Obama and Secretary of State Hillary Rodham Clinton chose Mitchell to convey the administration’s determination about Middle East peacemaking.

Mitchell won a reputation for even-handedness in his first foray into Middle East peacemaking, in 2000 and 2001, when he led a six-month fact-finding effort probing the reasons for a convulsion of Palestinian violence.

The Mitchell report gave each side something to like and dislike. The panel urged Israelis to halt all settlement activity and to stop shooting at unarmed demonstrators, while calling on Palestinian authorities to stop violence and punish those who commit it.

“Neither side was entirely happy, and that was a good thing,” said Ghaith al-Omari, who was then a Palestinian negotiator and is now with the American Task Force on Palestine, a Washington group favoring statehood.

The diplomat’s neutral approach may encounter more skepticism following the breakdown of a cease-fire, rocket attacks on southern Israel from Hamas fighters in the Gaza Strip and a three-week Israeli offensive.

A number of a pro-Israel and pro-Palestinian groups, as well as the Israeli government, have praised the selection of Mitchell, who is part Lebanese. But some on the pro-Israel side also have expressed misgivings about Mitchell.
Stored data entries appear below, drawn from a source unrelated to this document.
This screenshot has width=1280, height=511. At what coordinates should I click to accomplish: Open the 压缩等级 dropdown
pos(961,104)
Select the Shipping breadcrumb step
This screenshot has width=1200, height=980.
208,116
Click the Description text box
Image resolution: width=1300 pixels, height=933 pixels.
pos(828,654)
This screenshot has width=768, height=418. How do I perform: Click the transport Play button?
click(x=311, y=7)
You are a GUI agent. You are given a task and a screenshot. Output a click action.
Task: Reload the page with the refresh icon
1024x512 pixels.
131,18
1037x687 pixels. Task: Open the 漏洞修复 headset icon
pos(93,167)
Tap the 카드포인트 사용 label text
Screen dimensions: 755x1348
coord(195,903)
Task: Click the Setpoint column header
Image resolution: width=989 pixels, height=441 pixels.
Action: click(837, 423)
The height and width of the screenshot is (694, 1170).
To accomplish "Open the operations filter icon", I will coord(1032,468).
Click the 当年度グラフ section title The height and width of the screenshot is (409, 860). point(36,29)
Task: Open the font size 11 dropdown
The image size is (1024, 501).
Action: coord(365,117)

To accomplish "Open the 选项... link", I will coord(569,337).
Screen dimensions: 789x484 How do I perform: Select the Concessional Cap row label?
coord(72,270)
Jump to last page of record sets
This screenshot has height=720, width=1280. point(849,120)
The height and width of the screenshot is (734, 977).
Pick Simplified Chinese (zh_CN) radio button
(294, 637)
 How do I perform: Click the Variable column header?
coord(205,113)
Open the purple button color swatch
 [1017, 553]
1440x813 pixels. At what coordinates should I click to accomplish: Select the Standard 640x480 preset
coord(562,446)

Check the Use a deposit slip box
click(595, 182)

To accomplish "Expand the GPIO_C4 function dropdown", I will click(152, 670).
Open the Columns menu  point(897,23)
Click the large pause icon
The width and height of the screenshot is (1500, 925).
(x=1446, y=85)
They also fear the Obama administration could increase pressure on Israel to make concessions.

Although his mother was Lebanese, Mitchell has not been active in advocacy groups espousing Arab causes. As a senator, his voting record was considered solidly pro-Israel.

The Mitchell report, which was ordered up by the Clinton administration in October 2000, was delivered in 2001 to the new Bush administration.

Both the United States and Israel endorsed it. But because violence was continuing, al-Omari said, it was “close to stillborn.”

Nevertheless, some of its key ideas, such as its plans for step-by-step, reciprocal moves toward negotiations, were incorporated into later U.S. plans for peace.

Al-Omari said Mitchell’s approach was to consult widely, to convince participants of his sympathy with their goals, but also not to yield to pressure once he had reached conclusions.

In his work on Northern Ireland, Mitchell once coaxed the two sides to meet in London as a way of getting them out of their usual environment to see each other “as human – as people with grandchildren, with hobbies,” said Paul Dixon, an expert on the conflict who teaches at Kingston University in London. At one dinner, they were forbidden to talk about politics, and instead chatted about topics like fly fishing and opera.